FAST FOOD (2018): Sixth Helping
“No Christian theologian or writer prior to Constantine justified killing or Christian participation in the military.”
The Early Church on Killing
—Ronald J. Sider, PhD (History, Yale)
The Christian Just War Theory is rooted in two statements:
- God Incarnate, the Messiah, the Jesus of historical record, the Jesus of the Gospels was Nonviolent and taught a Way of Nonviolent Love of friends and enemies to His Apostles and disciple so that they could “love as He loves” and so they could teach those they Baptized “to obey all that I have commanded you.” And this they did for the three hundred years closest to Jesus’ Resurrection.
- “Nevertheless,” Christians can engage in the mass homicide of war.
Huh? Where does this “nevertheless” come from after three hundred years? No one even mentioned it during those first three hundred years. If Jesus wanted to make this a part of His salvific teaching and Way, why didn’t He? And, if those Christians who lived and died during those first three hundred years did not ever mention a “nevertheless” was it because they were unable to cognitively conceive a homicidal “nevertheless” alternative to Jesus’ teaching? Or was it because right-mindedness, truthfulness, uprightness of conscience and moral integrity would not allow them to replace the clear teaching of their Lord, God and Savior with a “nevertheless” that was a direct contradiction of the teaching of God “made flesh?” And of course, those first three centuries were times of brutal Roman persecution of Christians. There were at least three instances during that time that it became the policy of the Roman government to execute the ‘final solution’ to its “Christian problem” and liquidate the Christian community. Yet, in the face of lethal enmity and the seeming total destruction of Christian lives, loved ones and livelihoods, not a sentence was written by a Christian theologian or writer during that time justifying killing of lethal enemies who were unjustly massacring Christians and their families or anyone else.
One would think that if there was ever a time for the Church to introduce and justify a “nevertheless” to Jesus’ teachings of the rejection of violence and the love of enemies, this was certainly it! Natural law, justice, third party defense, duty to family, etc., were all available to prop-up a “nevertheless.” But, none of the old and well-known justifications for killing enemies was called into service to give Christian credence to a “nevertheless.” It did not happen—and it did not happen because it was self-evident that it was in direct contradiction to the teachings of the Nonviolent Jesus of the Gospels.
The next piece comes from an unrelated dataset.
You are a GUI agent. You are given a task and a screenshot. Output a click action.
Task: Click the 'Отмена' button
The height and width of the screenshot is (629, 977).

Did isolated Christians and groups of Christians engage in defensive or retaliatory violence? Of course they did. But the Church never called it good or taught it as a way of faithful discipleship. Just as Christian committed adultery, but the Church never called it good or taught it as a way of faithful discipleship for those chosen by Jesus to be among his followers. “Nevertheless,” was not in the vocabulary of Christian moral discourse and discernment in original Christianity or for the first three hundred years thereafter. Yet, today “Nevertheless” is the operating moral norm in almost all Churches. “Nevertheless” owes its place in Christianity to the Fourth Century theologians and writers Ambrose and Augustine—not Jesus.